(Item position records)
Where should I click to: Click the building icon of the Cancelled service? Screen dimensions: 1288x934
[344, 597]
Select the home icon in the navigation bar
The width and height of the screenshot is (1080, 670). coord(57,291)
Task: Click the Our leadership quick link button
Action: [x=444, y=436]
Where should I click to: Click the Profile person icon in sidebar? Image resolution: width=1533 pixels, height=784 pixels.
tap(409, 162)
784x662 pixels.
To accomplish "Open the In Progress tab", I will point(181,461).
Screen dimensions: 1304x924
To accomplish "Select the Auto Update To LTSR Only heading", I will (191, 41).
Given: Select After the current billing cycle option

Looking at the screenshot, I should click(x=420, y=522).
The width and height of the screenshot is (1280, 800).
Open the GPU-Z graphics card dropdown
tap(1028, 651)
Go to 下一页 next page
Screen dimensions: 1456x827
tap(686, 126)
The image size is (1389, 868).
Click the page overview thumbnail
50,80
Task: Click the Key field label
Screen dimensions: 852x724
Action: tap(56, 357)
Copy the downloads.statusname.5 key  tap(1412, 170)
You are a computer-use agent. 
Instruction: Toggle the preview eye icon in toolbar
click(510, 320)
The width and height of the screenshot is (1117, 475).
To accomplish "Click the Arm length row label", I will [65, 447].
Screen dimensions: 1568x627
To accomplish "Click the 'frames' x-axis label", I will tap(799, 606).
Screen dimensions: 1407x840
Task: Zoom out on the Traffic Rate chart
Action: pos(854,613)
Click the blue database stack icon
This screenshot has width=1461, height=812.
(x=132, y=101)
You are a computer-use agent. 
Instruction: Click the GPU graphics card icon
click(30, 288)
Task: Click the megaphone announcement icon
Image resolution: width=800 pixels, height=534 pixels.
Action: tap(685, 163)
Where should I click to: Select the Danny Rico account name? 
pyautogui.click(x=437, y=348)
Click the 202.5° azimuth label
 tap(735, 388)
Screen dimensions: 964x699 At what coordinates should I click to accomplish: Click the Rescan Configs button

- **TASK PROMPT**
Return all of the records above verbatim, from the first to the last.

- **RESULT OF THE EXERCISE**
Where should I click to: Click the building icon of the Cancelled service? Screen dimensions: 1288x934
[344, 597]
Select the home icon in the navigation bar
The width and height of the screenshot is (1080, 670). coord(57,291)
Task: Click the Our leadership quick link button
Action: [x=444, y=436]
Where should I click to: Click the Profile person icon in sidebar? Image resolution: width=1533 pixels, height=784 pixels.
tap(409, 162)
784x662 pixels.
To accomplish "Open the In Progress tab", I will point(181,461).
Screen dimensions: 1304x924
To accomplish "Select the Auto Update To LTSR Only heading", I will (191, 41).
Given: Select After the current billing cycle option

Looking at the screenshot, I should click(x=420, y=522).
The width and height of the screenshot is (1280, 800).
Open the GPU-Z graphics card dropdown
tap(1028, 651)
Go to 下一页 next page
Screen dimensions: 1456x827
tap(686, 126)
The image size is (1389, 868).
Click the page overview thumbnail
50,80
Task: Click the Key field label
Screen dimensions: 852x724
Action: tap(56, 357)
Copy the downloads.statusname.5 key  tap(1412, 170)
You are a computer-use agent. 
Instruction: Toggle the preview eye icon in toolbar
click(510, 320)
The width and height of the screenshot is (1117, 475).
To accomplish "Click the Arm length row label", I will [65, 447].
Screen dimensions: 1568x627
To accomplish "Click the 'frames' x-axis label", I will tap(799, 606).
Screen dimensions: 1407x840
Task: Zoom out on the Traffic Rate chart
Action: pos(854,613)
Click the blue database stack icon
This screenshot has width=1461, height=812.
(x=132, y=101)
You are a computer-use agent. 
Instruction: Click the GPU graphics card icon
click(30, 288)
Task: Click the megaphone announcement icon
Image resolution: width=800 pixels, height=534 pixels.
Action: tap(685, 163)
Where should I click to: Select the Danny Rico account name? 
pyautogui.click(x=437, y=348)
Click the 202.5° azimuth label
 tap(735, 388)
Screen dimensions: 964x699 At what coordinates should I click to accomplish: Click the Rescan Configs button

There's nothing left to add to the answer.